══ Data for analysis ══
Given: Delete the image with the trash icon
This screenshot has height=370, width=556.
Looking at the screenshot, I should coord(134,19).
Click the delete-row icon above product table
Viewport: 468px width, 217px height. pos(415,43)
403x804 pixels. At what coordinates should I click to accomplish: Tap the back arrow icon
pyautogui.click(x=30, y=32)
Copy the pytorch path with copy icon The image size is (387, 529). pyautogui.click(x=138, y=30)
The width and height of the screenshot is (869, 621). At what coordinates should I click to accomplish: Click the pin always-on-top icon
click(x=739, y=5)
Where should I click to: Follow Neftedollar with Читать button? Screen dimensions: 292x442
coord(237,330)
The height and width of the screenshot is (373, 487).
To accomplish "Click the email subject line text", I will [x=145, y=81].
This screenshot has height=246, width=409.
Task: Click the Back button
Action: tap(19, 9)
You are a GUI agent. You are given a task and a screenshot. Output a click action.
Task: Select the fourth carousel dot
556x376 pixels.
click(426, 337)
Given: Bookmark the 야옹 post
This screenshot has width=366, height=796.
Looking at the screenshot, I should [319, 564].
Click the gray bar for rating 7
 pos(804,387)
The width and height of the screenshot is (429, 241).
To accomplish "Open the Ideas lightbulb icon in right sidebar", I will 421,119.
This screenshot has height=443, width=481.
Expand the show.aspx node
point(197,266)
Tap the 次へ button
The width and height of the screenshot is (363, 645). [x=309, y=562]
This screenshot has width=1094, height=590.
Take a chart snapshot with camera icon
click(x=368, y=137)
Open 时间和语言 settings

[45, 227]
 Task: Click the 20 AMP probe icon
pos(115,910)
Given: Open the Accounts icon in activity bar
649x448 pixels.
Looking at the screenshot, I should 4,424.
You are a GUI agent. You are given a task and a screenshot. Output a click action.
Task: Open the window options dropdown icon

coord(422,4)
═══
* [Your instructions] Quote only the lines from the one containing "649x448 pixels." through the final line of the records, with both ends included.

* [Completed task]
649x448 pixels.
Looking at the screenshot, I should 4,424.
You are a GUI agent. You are given a task and a screenshot. Output a click action.
Task: Open the window options dropdown icon

coord(422,4)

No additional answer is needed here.